Source material:
>>

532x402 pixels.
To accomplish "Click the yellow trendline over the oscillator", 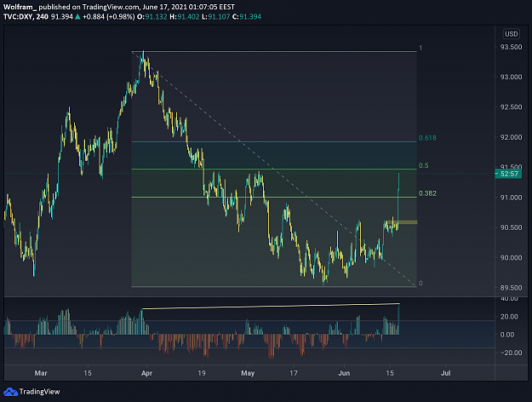I will pyautogui.click(x=271, y=307).
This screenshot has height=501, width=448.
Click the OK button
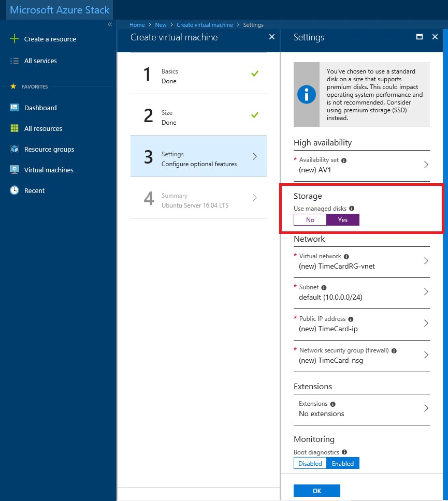point(316,490)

<<

Problem: Retype the lines exactly as they appear, beginning with the line that contains "This screenshot has height=501, width=448." and ending with the final line of the entries, and omit the pictures.

Solution to the exercise:
This screenshot has height=501, width=448.
Click the OK button
point(316,490)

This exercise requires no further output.